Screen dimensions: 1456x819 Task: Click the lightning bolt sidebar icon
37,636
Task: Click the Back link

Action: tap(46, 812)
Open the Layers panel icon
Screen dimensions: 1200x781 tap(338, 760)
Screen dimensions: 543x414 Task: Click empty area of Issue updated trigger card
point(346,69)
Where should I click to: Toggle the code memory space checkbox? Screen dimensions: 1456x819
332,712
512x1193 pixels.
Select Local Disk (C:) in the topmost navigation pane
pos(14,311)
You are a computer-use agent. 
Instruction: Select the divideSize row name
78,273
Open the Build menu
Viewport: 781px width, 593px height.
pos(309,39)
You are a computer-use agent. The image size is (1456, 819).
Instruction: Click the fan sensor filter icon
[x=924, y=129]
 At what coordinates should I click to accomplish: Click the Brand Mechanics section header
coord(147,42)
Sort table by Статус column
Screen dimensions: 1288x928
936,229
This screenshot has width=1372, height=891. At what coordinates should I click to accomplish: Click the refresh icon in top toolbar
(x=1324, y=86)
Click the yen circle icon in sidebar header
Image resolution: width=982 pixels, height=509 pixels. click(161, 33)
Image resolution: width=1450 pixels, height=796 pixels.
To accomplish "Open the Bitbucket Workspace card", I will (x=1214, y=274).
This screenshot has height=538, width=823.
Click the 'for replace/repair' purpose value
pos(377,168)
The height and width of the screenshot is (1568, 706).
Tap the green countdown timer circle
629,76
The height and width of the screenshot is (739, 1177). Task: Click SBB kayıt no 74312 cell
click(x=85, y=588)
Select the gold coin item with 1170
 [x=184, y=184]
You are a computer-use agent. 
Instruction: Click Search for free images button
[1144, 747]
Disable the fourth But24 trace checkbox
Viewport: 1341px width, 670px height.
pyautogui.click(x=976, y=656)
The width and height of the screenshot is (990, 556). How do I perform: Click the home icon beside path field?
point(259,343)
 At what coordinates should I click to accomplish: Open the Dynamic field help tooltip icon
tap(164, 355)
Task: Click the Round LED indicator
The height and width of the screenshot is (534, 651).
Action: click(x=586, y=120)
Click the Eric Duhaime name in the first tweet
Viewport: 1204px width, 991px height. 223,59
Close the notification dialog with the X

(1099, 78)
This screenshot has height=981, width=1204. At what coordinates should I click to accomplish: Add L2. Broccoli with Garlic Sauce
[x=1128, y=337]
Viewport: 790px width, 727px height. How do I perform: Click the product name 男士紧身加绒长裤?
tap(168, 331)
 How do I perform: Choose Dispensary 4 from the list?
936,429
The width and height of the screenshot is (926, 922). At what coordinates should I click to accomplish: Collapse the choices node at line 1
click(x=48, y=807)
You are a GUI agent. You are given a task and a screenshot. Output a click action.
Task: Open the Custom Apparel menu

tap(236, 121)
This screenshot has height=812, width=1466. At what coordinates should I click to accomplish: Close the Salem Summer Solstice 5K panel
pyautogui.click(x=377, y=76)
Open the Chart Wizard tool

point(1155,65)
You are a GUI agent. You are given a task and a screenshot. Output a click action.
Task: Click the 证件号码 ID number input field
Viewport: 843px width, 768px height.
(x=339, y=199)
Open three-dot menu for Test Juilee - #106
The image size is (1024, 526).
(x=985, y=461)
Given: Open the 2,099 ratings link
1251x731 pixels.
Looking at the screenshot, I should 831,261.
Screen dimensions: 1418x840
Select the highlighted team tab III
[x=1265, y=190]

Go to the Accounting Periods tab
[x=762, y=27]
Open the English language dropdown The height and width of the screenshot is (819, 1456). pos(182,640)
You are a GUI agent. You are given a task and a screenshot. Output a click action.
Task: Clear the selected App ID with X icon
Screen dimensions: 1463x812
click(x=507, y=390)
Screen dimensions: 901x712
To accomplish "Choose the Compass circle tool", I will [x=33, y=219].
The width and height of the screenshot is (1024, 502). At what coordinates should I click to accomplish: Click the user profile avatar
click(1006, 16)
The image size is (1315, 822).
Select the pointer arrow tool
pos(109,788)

◆ STATED EXERCISE
Render these lines as a numbered list, leaving out the blank lines.

◆ RESPONSE
1. Screen dimensions: 1456x819 Task: Click the lightning bolt sidebar icon
2. 37,636
3. Task: Click the Back link
4. Action: tap(46, 812)
5. Open the Layers panel icon
6. Screen dimensions: 1200x781 tap(338, 760)
7. Screen dimensions: 543x414 Task: Click empty area of Issue updated trigger card
8. point(346,69)
9. Where should I click to: Toggle the code memory space checkbox? Screen dimensions: 1456x819
10. 332,712
11. 512x1193 pixels.
12. Select Local Disk (C:) in the topmost navigation pane
13. pos(14,311)
14. You are a computer-use agent. 
15. Instruction: Select the divideSize row name
16. 78,273
17. Open the Build menu
18. Viewport: 781px width, 593px height.
19. pos(309,39)
20. You are a computer-use agent. The image size is (1456, 819).
21. Instruction: Click the fan sensor filter icon
22. [x=924, y=129]
23.  At what coordinates should I click to accomplish: Click the Brand Mechanics section header
24. coord(147,42)
25. Sort table by Статус column
26. Screen dimensions: 1288x928
27. 936,229
28. This screenshot has width=1372, height=891. At what coordinates should I click to accomplish: Click the refresh icon in top toolbar
29. (x=1324, y=86)
30. Click the yen circle icon in sidebar header
31. Image resolution: width=982 pixels, height=509 pixels. click(161, 33)
32. Image resolution: width=1450 pixels, height=796 pixels.
33. To accomplish "Open the Bitbucket Workspace card", I will (x=1214, y=274).
34. This screenshot has height=538, width=823.
35. Click the 'for replace/repair' purpose value
36. pos(377,168)
37. The height and width of the screenshot is (1568, 706).
38. Tap the green countdown timer circle
39. 629,76
40. The height and width of the screenshot is (739, 1177). Task: Click SBB kayıt no 74312 cell
41. click(x=85, y=588)
42. Select the gold coin item with 1170
43.  [x=184, y=184]
44. You are a computer-use agent. 
45. Instruction: Click Search for free images button
46. [1144, 747]
47. Disable the fourth But24 trace checkbox
48. Viewport: 1341px width, 670px height.
49. pyautogui.click(x=976, y=656)
50. The width and height of the screenshot is (990, 556). How do I perform: Click the home icon beside path field?
51. point(259,343)
52.  At what coordinates should I click to accomplish: Open the Dynamic field help tooltip icon
53. tap(164, 355)
54. Task: Click the Round LED indicator
55. The height and width of the screenshot is (534, 651).
56. Action: click(x=586, y=120)
57. Click the Eric Duhaime name in the first tweet
58. Viewport: 1204px width, 991px height. 223,59
59. Close the notification dialog with the X
60. (1099, 78)
61. This screenshot has height=981, width=1204. At what coordinates should I click to accomplish: Add L2. Broccoli with Garlic Sauce
62. [x=1128, y=337]
63. Viewport: 790px width, 727px height. How do I perform: Click the product name 男士紧身加绒长裤?
64. tap(168, 331)
65.  How do I perform: Choose Dispensary 4 from the list?
66. 936,429
67. The width and height of the screenshot is (926, 922). At what coordinates should I click to accomplish: Collapse the choices node at line 1
68. click(x=48, y=807)
69. You are a GUI agent. You are given a task and a screenshot. Output a click action.
70. Task: Open the Custom Apparel menu
71. tap(236, 121)
72. This screenshot has height=812, width=1466. At what coordinates should I click to accomplish: Close the Salem Summer Solstice 5K panel
73. pyautogui.click(x=377, y=76)
74. Open the Chart Wizard tool
75. point(1155,65)
76. You are a GUI agent. You are given a task and a screenshot. Output a click action.
77. Task: Click the 证件号码 ID number input field
78. Viewport: 843px width, 768px height.
79. (x=339, y=199)
80. Open three-dot menu for Test Juilee - #106
81. The image size is (1024, 526).
82. (x=985, y=461)
83. Given: Open the 2,099 ratings link
84. 1251x731 pixels.
85. Looking at the screenshot, I should 831,261.
86. Screen dimensions: 1418x840
87. Select the highlighted team tab III
88. [x=1265, y=190]
89. Go to the Accounting Periods tab
90. [x=762, y=27]
91. Open the English language dropdown The height and width of the screenshot is (819, 1456). pos(182,640)
92. You are a GUI agent. You are given a task and a screenshot. Output a click action.
93. Task: Clear the selected App ID with X icon
94. Screen dimensions: 1463x812
95. click(x=507, y=390)
96. Screen dimensions: 901x712
97. To accomplish "Choose the Compass circle tool", I will [x=33, y=219].
98. The width and height of the screenshot is (1024, 502). At what coordinates should I click to accomplish: Click the user profile avatar
99. click(1006, 16)
100. The image size is (1315, 822).
101. Select the pointer arrow tool
102. pos(109,788)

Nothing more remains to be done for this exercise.